Survived, But New Fear Unlocked

by Sam Morrison


The author has placed a warning on this post for violence.

            In 1998, I was almost murdered by a former partner.  He shoved me up against a wall, picking me up by my neck.  I could see his eyes, bulging in their sockets.  His eyes took on an animalistic quality.  There was a high-pitched sound, like nails on a chalkboard.  It was his teeth gritting together, his anger was so raw.  His hand squeezed my neck until I heard a pop.  Then everything went black and there was pressure in my ears.  I could not hear anything anymore. 

            He dropped my body, and I collapsed on the floor.  A few seconds went by.  Was I dead?  I was thankful it was over.  Ready to go, I waited for a light or some kind of sign from the “other side”.  Nothing happened.  Then I began to feel my body being dragged by my heels.  I was going down the hall, through the bedroom and into the bathroom.  What was he doing?  He dropped my heels onto the cold, ceramic tile floor.  I felt the cupboard door under the sink thrust open and all of the chemical bottles were taken out and placed up against my body.  Oh my God, he was going to dispose of my body, and I could still feel everything! 

            I must not be dead!  As my panic began to rise, I tried to will my body to move.  I tried to scream.  Nothing happened.  In my head, I begged for death.  Begging for the torment to end.  In my mind came my silent scream of terror.  I blacked out.

            When I came to, I was in bed naked.  His arms and legs were wrapped around me.  I felt a burning pain between my thighs.  He had raped me while I was unconscious.  I could not speak; my throat was raw.  The horrors from the night before came flooding back.  I urinated on myself from the horror that I was still alive.  Tears ran down my face and I quickly composed myself, so I still looked asleep.   The urine had drenched the sheets, and he was waking up from the wetness.

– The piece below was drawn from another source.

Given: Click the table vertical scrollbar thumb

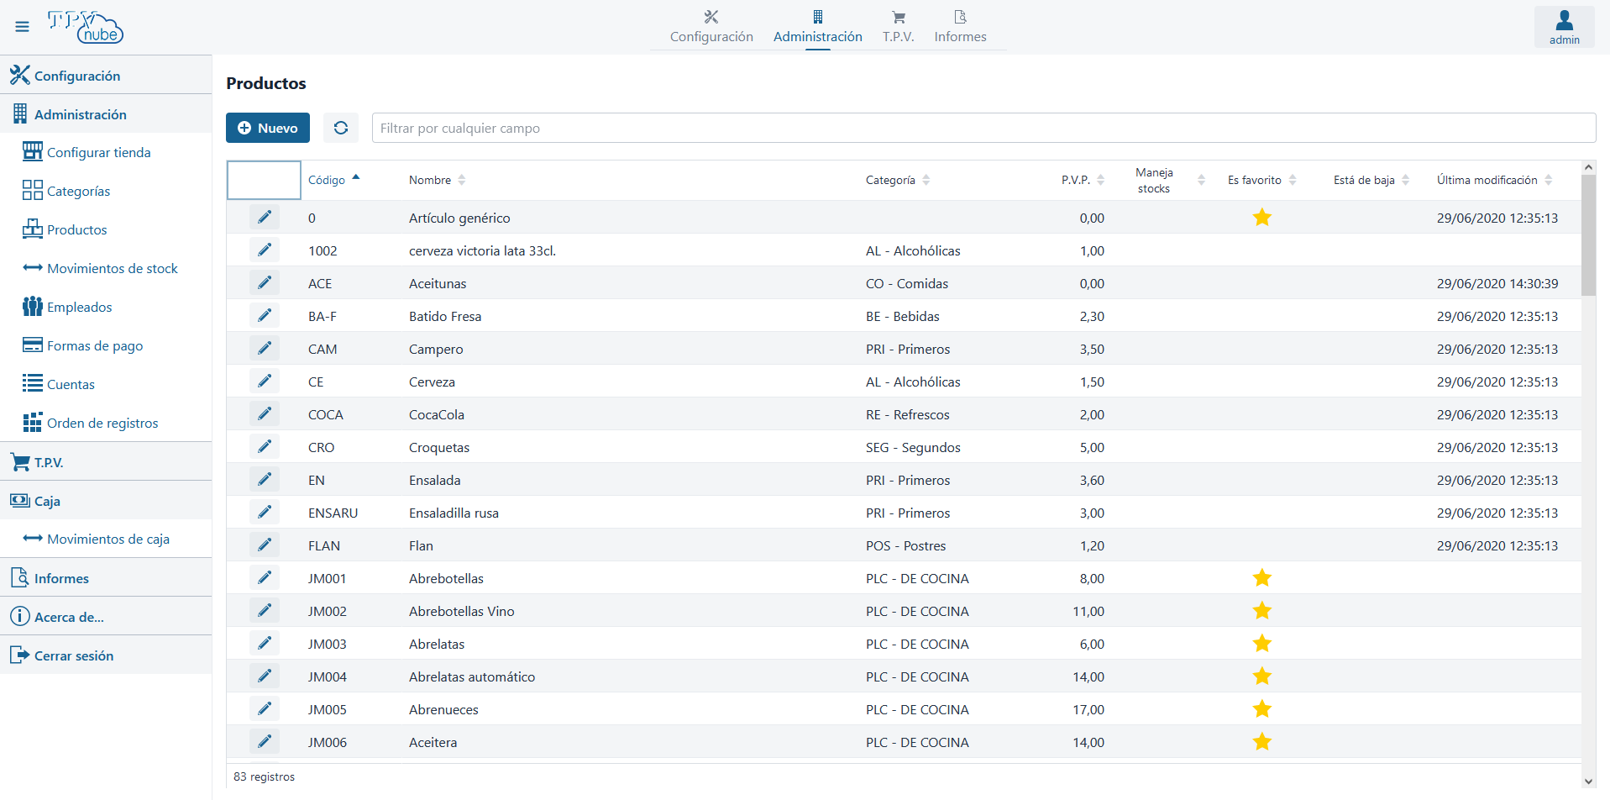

            He jumped out of bed.  Oh my gosh!  Carrie, you must be sick.  You have wet the bed, go get changed.  I tried to get out of the bed and collapsed like a wet noodle.  He helped me into the bathroom, and I immediately vomited violently in the toilet.  He pretended as though the previous night had never happened.  He cared for me for the next three days as you would nurture any sick family member that you loved and cared for.  And I HATED him.  But I could not walk or speak.  No choice but to endure while I healed.

            I escaped that life on September 9th, 2002.  I remarried in 2009, had two more children and a career with a husband that helped me to feel safe.  My worst fear is that my life now is nothing but a dream, and I never escaped.